What the task asks: Please format the records below as a JSON list of strings, with one string for each line and blank lines omitted.

▶

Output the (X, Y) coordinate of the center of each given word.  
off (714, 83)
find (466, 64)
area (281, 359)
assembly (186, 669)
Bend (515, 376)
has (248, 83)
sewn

◀

Output for this task:
[
  "Output the (X, Y) coordinate of the center of each given word.  ",
  "off (714, 83)",
  "find (466, 64)",
  "area (281, 359)",
  "assembly (186, 669)",
  "Bend (515, 376)",
  "has (248, 83)",
  "sewn"
]